Will the California Legislature Save or Punish Ratepayers?

California's legislature is considering a bill (A.B. 327) that may solidify the monopoly status of investor-owned utility companies by charging all ratepayers a fixed fee.  Not only would this unfairly penalize ratepayers who invest their own money to make their homes and businesses energy efficient, it would strangle nascent efforts to democratize our energy grid with rooftop solar.  California ratepayers are already being taken to the bank by utility companies; each utility collects a guaranteed return of over 10% from ratepayers.  No matter what they build or destroy, they can earn a profit.  Even when utility companies make bad decisions, they expect to be compensated and rewarded.  For example, now that Southern California Edison shut down its failed nuclear plant at San Onofre, it wants to collect 2.4 billion dollars from ratepayers, enough money to pay for its misguided investment and earn at least 5.5% extra. 

Apparently utility companies don't want to give up this good deal, and they are threatened by the thousands of people who are installing solar panels on their rooftops.   In California, most rooftop solar owners are only credited at the retail rate - they do not earn money, but they can reduce the amount of money they owe on their utility bill.  However, this does not just benefit people with rooftop solar.  All ratepayers benefit from the excess energy generated by rooftop solar because it adds clean energy to the grid without the need to invest in expensive new transmission lines and remote power plants.  If this energy were not coming from the house next door, it would be coming from an expensive power plant hundreds of miles away, requiring dozens of miles of transmission lines.

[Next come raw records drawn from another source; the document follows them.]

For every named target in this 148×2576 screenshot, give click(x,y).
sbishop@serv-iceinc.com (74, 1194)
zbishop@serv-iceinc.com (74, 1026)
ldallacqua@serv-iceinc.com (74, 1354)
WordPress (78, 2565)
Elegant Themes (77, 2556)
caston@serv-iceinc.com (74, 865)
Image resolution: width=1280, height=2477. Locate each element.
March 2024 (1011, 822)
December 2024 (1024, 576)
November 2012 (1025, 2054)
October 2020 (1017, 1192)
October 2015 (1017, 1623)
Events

Solar panels provide shade for students' vehicles at Victor Valley Community College in California.  There are plenty of places to generate clean energy in our cities, but utility companies see this development as a threat.  For every solar panel customers install over parking lots and rooftops, utility companies miss another opportunity to expand profits.
Utility company plans to punish rooftop solar and energy efficiency investments does not add up.  How can we justify this when utility companies continue to earn over 10% for the projects they build on remote wildlands, and even a 5.5% return for the failed San Onofre nuclear power plant?  I would rather invest in energy efficiency and rooftop solar than see another landscape destroyed by utility companies.  Instead of imposing unfair rates on the customers that reduce their burden on the grid, perhaps we should consider cutting the guaranteed profits these monopolistic utility companies are taking from ratepayers.